Your assignment
Once you find the line with "[Advertisement] (867, 220)" in the entries below, return exactly every line from it through the line with "[Open menu]".

Listed records
---*---

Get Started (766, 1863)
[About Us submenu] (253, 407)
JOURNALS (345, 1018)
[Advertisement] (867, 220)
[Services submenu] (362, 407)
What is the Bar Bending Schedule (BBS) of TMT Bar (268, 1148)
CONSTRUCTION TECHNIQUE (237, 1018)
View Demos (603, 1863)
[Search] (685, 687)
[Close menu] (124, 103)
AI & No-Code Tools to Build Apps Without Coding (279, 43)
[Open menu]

---*---

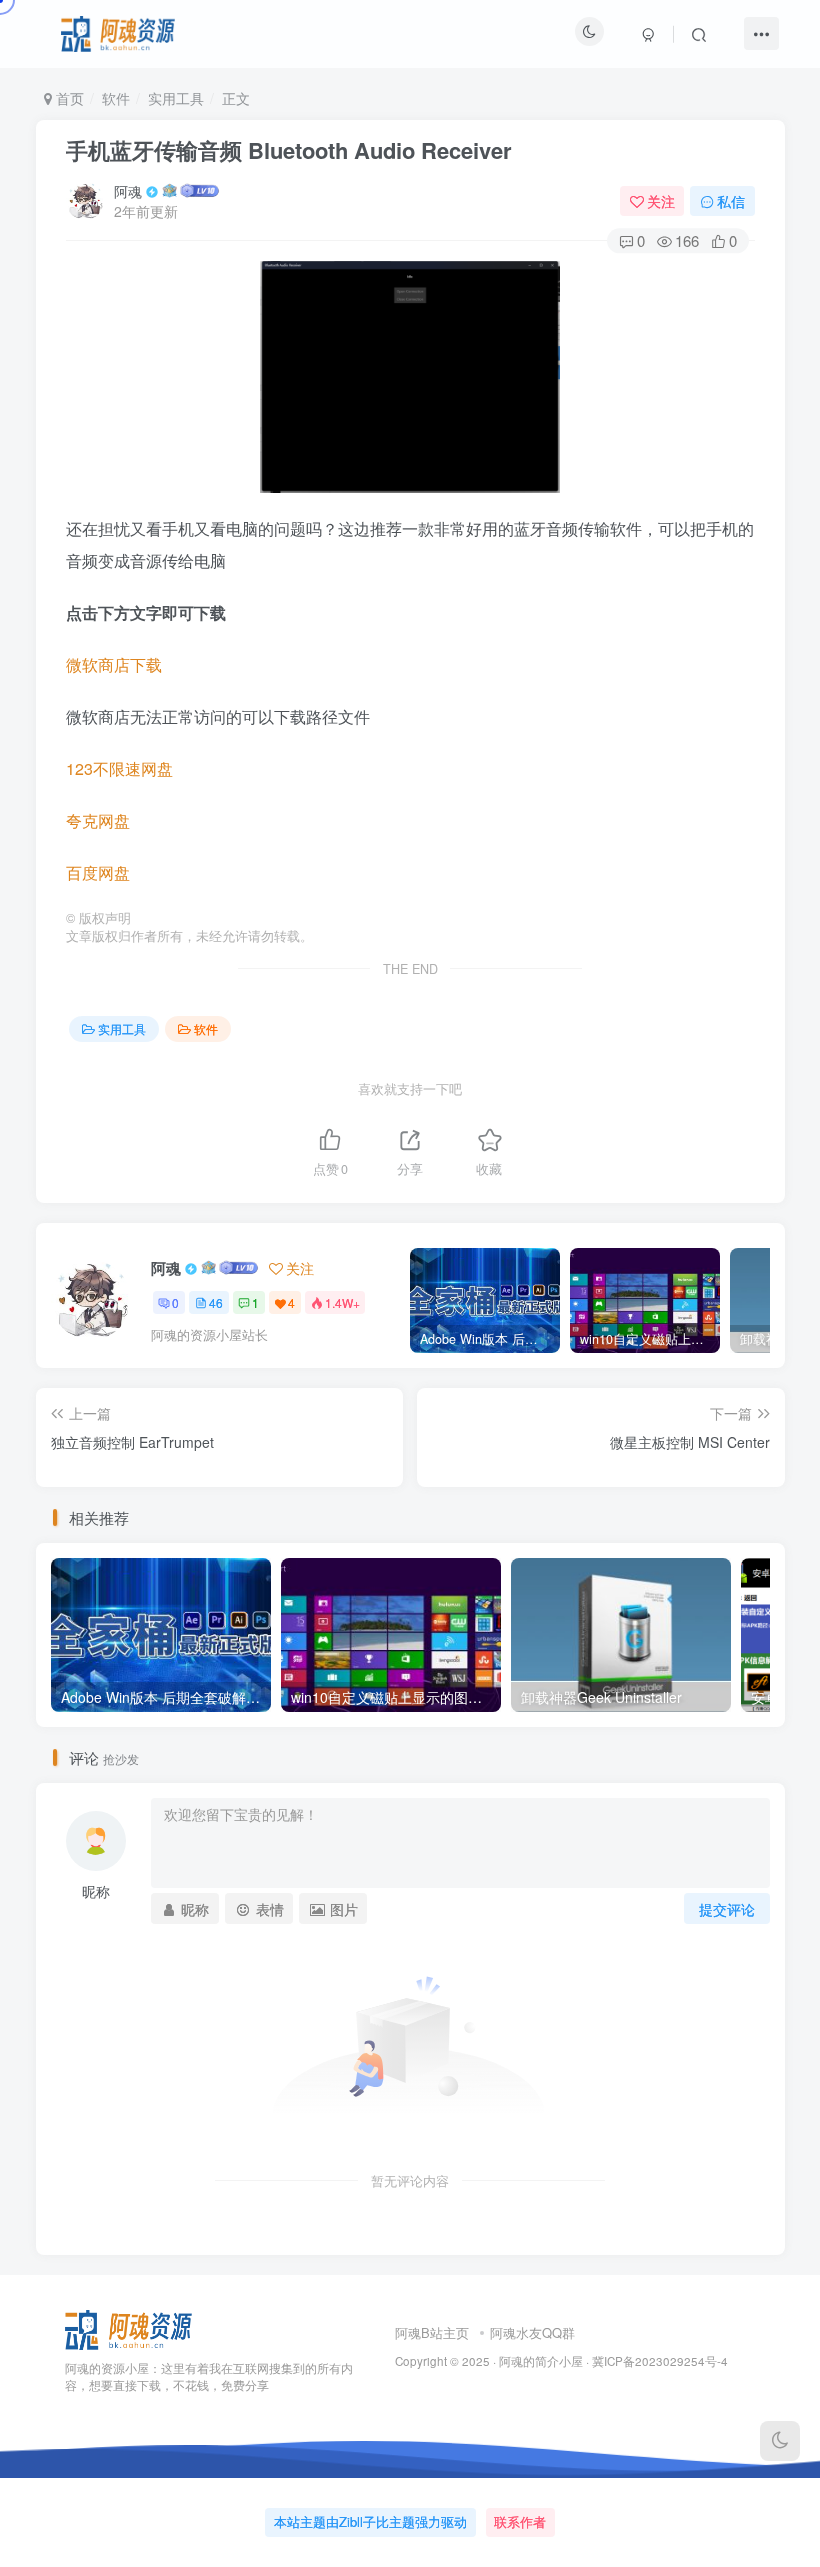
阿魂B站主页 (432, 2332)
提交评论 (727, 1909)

---*---

Response box
[Advertisement] (867, 220)
[Services submenu] (362, 407)
What is the Bar Bending Schedule (BBS) of TMT Bar (268, 1148)
CONSTRUCTION TECHNIQUE (237, 1018)
View Demos (603, 1863)
[Search] (685, 687)
[Close menu] (124, 103)
AI & No-Code Tools to Build Apps Without Coding (279, 43)
[Open menu]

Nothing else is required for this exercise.